6.02.2020 - 29.03.2020
Within the framework of Photobiennale 2020 parallel program.
From February 6th to March 29th, Ruarts Gallery will host a new exhibition «The Dream», which will present recent works of Mikhail Rozanov and Alexey Guintovt, dedicated to the last great architectural style — Soviet neoclassicism. The exhibition will be a visual reflection on this unfulfilled magnific imperial project.

A new series of works created by a famous Moscow photographer Mikhail Rozanov includes photographs of sculptures that top off the most significant buildings of the capital and usually remain invisible to passers-by: monumental and decorative compositions of Moscow State University, The Russian State Library, Kotelnicheskaya Embankment Building, the Central VDNKh Pavilion, etc. Firm in his pure, geometrical style, Mikhail captures the moment of the encounter of some sporadical accomplished examples of the generally unrealized Soviet dream and an accomplished large-scale urban project embodied in Moscow panoramas.
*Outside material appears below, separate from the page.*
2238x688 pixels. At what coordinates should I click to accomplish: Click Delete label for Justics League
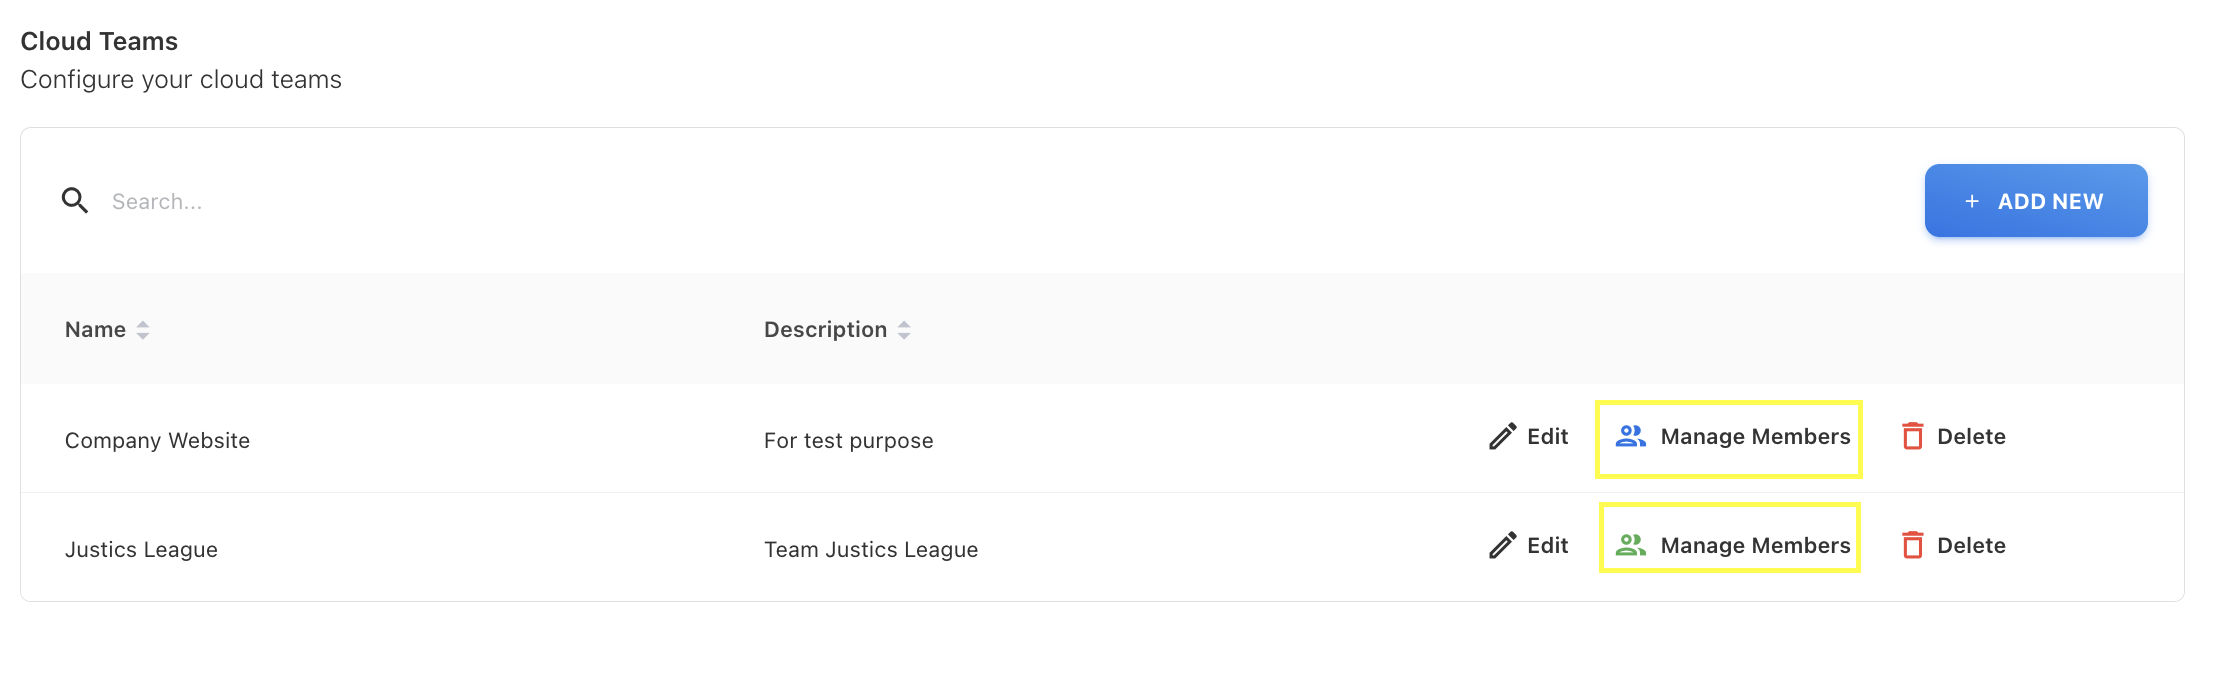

Architectural utopia is also one of the favourite themes of Alexey Guintovt. In a new series of works performed on gold covered canvases, he depicts grandiose but unrealized projects of the Soviet era: Project of the Palace of Soviets (V. Schuko, V. Gelfreich, 1933), Central Aeroflot Building (D.N. Chechulin, 1934), Architecture on bridges (Y. Chernikhov), Project of the Palace of Soviets (B.M. Iofan, 1933), showing such Moscow that it never became.

Soviet neoclassicism, with all its pomp and grandeur, was not just an architectural style, but the embodiment of the image of the new world. Inheriting the traditions of Greek, Roman and Renaissance architecture, freely operating with elements of The Empire style and Art Deco, it would have been to incorporate the best examples of architectural world heritage and to become a symbol of an ideal future. As architecture historian Vadim Bass wrote about it: “Buildings exist simultaneously in two guises: as material, completely utilitarian reality and as a promise. As an essay on an ideal future inhabited by ideal people-functions similar to sculptures of pioneers and scientists at metro stations.” Both Mikhail Rozanov and Alexey Guintovt meditate on this promise, on this unfulfilled dream capturing in their own manner and technique the invisible examples of the imperial Soviet style.

According to the authors, the works presented at the exhibition deliberately do not include any ethical dimension, they conduct only an aesthetic mission - to demonstrate and celebrate the beauty of the last great style of the Russian capital and the grandeur of a colossal architectural idea.